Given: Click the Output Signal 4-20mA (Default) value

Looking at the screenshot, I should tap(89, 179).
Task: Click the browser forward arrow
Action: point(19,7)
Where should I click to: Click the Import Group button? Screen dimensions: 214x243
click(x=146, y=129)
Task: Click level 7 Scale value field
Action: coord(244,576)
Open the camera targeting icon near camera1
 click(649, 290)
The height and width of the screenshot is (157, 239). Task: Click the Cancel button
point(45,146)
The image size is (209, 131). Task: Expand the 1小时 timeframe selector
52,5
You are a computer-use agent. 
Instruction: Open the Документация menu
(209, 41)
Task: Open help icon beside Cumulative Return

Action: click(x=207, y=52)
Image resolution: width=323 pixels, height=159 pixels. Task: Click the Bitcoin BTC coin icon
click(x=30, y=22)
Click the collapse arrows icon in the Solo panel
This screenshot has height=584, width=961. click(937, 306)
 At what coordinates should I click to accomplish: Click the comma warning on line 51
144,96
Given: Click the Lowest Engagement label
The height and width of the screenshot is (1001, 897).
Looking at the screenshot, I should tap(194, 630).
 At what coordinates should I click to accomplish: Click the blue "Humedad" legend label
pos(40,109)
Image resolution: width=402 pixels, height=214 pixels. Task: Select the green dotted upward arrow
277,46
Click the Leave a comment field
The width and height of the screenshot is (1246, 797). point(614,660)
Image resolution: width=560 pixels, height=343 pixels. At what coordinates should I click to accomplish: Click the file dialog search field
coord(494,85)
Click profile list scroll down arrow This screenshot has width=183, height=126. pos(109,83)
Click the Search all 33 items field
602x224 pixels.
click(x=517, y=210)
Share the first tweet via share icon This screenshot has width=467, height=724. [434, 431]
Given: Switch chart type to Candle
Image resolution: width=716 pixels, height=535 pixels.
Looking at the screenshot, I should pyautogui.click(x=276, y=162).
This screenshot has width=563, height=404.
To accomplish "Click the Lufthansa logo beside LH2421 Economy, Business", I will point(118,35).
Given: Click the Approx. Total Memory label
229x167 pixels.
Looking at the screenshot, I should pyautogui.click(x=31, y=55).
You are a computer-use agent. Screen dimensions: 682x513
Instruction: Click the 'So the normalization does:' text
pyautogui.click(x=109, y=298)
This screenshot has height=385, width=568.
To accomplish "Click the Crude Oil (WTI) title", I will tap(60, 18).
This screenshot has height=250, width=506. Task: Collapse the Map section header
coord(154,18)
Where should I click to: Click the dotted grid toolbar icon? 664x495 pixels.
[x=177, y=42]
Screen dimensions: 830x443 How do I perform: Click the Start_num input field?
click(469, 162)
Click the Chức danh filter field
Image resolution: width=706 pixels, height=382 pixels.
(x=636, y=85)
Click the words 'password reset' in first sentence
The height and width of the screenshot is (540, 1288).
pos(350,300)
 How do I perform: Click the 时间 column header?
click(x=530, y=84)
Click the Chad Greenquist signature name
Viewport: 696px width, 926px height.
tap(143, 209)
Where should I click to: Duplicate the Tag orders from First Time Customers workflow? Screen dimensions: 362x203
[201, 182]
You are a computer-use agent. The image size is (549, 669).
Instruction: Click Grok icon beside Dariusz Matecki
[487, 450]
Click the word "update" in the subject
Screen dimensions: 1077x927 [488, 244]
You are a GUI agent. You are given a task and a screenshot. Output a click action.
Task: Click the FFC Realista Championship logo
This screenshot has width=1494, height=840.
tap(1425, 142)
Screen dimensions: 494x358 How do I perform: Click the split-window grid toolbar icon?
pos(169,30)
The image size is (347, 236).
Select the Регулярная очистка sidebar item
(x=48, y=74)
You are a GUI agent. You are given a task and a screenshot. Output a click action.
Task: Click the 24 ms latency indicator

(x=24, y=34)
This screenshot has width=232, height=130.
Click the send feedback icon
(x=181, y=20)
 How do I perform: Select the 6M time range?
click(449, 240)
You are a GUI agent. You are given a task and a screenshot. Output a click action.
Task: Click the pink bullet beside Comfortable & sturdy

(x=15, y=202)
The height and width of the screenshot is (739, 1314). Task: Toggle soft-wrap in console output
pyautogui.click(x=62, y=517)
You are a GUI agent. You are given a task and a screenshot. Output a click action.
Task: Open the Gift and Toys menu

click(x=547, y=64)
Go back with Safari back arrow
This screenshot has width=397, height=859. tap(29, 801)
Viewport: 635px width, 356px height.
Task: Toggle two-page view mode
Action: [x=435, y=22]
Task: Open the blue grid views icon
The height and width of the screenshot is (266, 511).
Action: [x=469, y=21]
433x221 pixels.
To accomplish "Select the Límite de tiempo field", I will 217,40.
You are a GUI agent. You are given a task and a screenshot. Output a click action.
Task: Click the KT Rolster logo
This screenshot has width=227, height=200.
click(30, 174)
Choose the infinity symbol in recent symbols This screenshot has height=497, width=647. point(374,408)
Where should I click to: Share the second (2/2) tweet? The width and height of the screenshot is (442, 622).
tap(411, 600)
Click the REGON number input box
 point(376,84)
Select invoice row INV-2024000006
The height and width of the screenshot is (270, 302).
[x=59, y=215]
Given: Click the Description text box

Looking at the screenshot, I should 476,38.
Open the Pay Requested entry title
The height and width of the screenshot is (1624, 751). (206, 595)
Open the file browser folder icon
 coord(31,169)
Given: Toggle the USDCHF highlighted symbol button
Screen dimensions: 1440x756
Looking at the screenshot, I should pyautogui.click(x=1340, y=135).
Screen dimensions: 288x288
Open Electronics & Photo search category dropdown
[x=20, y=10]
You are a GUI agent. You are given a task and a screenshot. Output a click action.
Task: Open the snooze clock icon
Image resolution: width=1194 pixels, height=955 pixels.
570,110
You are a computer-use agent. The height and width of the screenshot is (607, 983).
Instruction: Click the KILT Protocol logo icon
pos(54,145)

========================================================================

> **Assigned task**: Wherever the string "computer" appears in the listing above, show the whole line.

> **Answer**:
You are a computer-use agent. 
You are a computer-use agent. Screen dimensions: 682x513
You are a computer-use agent. The image size is (549, 669).
You are a computer-use agent. The height and width of the screenshot is (607, 983).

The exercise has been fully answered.